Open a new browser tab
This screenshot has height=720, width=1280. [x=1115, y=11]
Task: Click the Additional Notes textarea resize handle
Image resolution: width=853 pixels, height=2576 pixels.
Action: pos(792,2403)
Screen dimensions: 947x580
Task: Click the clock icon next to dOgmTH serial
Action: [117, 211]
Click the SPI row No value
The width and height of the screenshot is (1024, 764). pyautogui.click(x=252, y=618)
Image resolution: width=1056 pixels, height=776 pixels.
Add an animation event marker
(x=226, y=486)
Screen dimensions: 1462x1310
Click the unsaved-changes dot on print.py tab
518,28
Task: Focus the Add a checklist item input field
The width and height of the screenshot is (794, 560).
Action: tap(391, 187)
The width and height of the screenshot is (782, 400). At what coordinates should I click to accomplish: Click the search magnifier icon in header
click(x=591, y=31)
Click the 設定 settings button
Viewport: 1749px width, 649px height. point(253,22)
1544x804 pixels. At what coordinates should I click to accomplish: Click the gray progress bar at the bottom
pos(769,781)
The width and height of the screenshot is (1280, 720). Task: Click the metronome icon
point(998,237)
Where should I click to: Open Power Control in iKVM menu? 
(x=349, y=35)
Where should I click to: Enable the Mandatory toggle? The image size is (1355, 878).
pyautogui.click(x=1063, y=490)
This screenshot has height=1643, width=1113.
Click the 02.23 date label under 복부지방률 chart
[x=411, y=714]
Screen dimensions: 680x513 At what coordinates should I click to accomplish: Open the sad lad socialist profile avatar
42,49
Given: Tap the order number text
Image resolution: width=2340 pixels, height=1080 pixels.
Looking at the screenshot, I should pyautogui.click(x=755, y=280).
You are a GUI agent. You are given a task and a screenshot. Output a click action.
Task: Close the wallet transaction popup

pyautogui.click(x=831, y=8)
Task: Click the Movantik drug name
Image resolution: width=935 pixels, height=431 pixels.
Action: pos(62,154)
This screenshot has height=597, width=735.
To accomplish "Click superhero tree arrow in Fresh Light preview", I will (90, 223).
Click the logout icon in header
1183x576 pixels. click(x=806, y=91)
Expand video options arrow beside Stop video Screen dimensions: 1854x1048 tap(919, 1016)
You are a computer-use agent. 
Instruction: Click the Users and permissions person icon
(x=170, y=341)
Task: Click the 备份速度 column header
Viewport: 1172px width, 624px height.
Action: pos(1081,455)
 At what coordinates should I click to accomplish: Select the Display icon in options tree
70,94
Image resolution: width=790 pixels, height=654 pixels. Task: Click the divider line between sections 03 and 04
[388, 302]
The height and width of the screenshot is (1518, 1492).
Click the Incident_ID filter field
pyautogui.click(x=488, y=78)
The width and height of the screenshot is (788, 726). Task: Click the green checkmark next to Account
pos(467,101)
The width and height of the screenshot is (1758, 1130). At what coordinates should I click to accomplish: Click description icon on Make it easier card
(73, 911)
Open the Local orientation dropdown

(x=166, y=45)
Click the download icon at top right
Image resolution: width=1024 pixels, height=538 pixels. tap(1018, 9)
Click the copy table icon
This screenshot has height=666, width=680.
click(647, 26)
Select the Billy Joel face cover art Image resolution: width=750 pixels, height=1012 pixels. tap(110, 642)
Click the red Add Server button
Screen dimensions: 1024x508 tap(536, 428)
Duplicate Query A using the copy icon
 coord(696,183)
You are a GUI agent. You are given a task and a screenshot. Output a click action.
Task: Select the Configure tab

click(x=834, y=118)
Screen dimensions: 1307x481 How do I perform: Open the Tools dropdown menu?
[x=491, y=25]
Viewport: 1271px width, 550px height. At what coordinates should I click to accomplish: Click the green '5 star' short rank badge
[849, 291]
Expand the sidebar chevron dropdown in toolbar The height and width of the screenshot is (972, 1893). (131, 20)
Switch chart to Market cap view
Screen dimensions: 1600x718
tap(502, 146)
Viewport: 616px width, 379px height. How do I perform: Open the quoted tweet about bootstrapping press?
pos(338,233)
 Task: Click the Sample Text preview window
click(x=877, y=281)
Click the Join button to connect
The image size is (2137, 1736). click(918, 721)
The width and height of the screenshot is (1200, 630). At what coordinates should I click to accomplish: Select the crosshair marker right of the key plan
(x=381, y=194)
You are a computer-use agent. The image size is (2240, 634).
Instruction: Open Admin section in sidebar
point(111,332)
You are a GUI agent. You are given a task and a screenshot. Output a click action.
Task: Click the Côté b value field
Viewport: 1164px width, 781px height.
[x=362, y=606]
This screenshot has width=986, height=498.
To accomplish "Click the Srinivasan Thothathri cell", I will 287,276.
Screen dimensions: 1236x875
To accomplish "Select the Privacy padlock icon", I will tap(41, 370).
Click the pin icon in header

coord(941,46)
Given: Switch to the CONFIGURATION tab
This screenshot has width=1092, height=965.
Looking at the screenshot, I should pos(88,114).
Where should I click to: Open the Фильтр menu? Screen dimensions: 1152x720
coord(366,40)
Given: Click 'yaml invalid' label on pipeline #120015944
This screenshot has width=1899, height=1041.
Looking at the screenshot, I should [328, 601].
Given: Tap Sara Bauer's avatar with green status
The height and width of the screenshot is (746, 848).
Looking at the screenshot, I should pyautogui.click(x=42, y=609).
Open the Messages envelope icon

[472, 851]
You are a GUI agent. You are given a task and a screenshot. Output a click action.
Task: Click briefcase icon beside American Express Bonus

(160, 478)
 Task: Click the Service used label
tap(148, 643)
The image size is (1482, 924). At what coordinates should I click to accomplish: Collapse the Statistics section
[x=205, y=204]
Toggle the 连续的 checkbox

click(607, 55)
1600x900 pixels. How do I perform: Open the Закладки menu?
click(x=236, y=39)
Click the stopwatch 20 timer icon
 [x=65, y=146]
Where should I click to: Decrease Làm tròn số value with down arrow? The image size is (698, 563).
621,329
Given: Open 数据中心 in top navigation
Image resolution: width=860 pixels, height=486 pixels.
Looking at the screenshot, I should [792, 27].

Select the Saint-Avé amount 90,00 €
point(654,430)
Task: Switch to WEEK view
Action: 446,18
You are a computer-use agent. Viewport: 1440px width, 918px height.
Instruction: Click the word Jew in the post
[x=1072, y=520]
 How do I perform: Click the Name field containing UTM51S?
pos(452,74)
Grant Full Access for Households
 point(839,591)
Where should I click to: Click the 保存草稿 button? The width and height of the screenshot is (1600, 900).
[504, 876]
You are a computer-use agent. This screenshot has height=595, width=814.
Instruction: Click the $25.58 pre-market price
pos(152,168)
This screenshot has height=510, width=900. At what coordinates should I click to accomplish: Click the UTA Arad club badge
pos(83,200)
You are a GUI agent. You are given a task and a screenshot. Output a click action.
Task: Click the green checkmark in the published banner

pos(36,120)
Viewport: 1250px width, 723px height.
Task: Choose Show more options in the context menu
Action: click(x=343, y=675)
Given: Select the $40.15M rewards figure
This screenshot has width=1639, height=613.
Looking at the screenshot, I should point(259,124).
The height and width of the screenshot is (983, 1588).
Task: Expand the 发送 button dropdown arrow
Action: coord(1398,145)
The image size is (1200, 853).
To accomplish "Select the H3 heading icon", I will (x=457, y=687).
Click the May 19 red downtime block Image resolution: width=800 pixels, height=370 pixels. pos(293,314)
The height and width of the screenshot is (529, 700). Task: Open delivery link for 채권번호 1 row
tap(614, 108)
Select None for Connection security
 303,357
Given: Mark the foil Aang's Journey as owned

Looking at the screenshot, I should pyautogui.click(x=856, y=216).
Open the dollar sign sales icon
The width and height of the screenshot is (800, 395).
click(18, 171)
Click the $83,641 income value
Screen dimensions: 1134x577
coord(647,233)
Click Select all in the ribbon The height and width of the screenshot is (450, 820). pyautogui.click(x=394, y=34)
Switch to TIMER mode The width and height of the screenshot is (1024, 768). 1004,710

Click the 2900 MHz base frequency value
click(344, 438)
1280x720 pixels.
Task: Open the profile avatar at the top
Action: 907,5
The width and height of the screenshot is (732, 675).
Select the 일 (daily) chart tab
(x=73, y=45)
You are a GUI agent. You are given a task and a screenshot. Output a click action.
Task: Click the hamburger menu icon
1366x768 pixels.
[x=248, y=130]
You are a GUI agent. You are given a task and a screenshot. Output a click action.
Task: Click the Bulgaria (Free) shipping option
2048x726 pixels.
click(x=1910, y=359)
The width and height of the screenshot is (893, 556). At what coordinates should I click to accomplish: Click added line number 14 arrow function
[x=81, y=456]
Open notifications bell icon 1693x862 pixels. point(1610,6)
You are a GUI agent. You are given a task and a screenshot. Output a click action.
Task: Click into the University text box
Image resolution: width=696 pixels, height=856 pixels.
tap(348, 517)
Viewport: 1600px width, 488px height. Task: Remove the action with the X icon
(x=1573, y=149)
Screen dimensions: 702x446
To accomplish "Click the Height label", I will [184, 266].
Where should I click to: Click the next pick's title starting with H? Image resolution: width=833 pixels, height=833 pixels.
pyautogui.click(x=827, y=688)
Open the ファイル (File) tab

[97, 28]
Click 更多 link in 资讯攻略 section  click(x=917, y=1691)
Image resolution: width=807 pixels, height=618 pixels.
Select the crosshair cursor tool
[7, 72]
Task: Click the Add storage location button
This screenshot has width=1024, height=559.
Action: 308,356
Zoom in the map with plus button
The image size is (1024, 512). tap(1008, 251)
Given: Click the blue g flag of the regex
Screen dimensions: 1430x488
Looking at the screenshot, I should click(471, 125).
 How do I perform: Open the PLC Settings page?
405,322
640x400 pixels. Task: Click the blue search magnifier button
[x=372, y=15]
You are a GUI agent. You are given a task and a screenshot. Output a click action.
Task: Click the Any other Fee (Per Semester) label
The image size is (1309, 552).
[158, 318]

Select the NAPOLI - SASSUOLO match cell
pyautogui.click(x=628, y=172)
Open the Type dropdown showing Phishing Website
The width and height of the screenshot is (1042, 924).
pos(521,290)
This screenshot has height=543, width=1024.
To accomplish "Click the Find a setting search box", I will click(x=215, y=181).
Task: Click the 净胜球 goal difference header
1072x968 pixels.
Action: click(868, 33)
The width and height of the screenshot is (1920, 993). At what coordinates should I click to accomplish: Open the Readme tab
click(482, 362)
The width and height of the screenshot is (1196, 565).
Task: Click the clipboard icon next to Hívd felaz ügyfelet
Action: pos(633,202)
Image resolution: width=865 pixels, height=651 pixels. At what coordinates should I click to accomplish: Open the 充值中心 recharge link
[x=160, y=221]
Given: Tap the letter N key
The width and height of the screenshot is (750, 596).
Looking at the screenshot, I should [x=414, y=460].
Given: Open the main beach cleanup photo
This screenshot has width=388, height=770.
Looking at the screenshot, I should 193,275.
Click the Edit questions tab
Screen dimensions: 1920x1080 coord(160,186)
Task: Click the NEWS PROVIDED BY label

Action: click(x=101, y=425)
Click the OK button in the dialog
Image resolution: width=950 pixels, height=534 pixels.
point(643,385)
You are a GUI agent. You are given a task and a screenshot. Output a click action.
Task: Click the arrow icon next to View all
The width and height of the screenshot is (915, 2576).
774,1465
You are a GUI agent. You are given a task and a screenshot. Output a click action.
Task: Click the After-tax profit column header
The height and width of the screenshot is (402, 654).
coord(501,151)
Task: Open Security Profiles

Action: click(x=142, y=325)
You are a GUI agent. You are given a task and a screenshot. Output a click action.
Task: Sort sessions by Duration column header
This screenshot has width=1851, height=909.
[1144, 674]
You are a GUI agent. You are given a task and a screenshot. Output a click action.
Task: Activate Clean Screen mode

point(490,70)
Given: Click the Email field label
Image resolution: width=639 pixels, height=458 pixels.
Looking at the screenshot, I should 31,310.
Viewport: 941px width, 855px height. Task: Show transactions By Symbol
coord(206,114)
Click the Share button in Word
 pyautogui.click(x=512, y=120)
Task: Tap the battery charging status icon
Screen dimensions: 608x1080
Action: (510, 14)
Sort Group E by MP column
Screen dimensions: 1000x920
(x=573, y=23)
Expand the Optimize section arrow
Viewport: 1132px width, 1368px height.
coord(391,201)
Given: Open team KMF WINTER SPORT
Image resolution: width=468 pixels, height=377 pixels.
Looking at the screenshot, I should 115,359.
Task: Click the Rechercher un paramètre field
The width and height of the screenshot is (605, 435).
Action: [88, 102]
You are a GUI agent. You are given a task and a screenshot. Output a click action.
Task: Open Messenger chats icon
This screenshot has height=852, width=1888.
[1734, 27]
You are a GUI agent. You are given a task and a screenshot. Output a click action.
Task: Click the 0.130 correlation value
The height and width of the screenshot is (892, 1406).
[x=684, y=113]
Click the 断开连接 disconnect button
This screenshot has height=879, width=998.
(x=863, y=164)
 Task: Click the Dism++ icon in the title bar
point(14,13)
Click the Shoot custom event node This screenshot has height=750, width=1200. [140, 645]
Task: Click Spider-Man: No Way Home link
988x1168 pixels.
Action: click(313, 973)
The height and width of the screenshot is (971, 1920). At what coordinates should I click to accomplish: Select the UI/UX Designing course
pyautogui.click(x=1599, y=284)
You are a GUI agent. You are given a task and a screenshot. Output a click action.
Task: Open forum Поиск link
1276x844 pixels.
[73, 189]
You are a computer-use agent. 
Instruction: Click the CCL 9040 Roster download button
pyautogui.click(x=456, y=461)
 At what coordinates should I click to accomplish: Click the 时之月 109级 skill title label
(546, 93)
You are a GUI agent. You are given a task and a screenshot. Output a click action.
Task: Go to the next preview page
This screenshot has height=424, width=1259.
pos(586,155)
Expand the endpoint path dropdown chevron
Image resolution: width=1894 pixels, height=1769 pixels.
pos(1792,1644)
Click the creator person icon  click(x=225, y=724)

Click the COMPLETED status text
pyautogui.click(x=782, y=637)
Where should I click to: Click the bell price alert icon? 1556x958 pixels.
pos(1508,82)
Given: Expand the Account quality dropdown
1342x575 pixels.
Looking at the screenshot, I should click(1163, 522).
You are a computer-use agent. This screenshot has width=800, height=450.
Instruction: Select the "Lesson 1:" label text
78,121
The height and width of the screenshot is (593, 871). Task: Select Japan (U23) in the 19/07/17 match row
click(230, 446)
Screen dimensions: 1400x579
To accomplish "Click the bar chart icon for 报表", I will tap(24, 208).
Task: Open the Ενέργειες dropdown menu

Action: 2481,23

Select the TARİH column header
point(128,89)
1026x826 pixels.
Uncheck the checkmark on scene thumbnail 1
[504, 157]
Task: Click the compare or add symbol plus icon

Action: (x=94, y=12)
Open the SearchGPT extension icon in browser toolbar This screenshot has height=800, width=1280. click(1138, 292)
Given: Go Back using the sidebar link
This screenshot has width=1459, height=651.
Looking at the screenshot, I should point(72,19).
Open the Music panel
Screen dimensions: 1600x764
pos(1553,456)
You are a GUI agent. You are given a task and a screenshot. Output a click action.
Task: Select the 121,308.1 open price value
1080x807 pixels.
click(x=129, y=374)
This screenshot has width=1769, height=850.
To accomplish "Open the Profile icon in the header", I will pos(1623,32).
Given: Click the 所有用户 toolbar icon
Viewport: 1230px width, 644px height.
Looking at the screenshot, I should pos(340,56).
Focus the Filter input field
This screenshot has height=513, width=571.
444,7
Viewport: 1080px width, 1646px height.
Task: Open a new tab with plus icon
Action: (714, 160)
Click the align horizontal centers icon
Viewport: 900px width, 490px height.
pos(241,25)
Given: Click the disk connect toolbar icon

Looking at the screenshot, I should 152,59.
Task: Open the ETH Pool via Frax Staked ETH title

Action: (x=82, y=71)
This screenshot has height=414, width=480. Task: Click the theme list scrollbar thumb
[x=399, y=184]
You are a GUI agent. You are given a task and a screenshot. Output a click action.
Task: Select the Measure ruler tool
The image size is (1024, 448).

+---+

**Task details**
Starting at the line that holds "Viewport: 1230px width, 644px height.", retype each line exactly through the end of the entries, both ends included.

**Solution to the problem**
Viewport: 1230px width, 644px height.
Looking at the screenshot, I should pos(340,56).
Focus the Filter input field
This screenshot has height=513, width=571.
444,7
Viewport: 1080px width, 1646px height.
Task: Open a new tab with plus icon
Action: (714, 160)
Click the align horizontal centers icon
Viewport: 900px width, 490px height.
pos(241,25)
Given: Click the disk connect toolbar icon

Looking at the screenshot, I should 152,59.
Task: Open the ETH Pool via Frax Staked ETH title

Action: (x=82, y=71)
This screenshot has height=414, width=480. Task: Click the theme list scrollbar thumb
[x=399, y=184]
You are a GUI agent. You are given a task and a screenshot. Output a click action.
Task: Select the Measure ruler tool
The image size is (1024, 448).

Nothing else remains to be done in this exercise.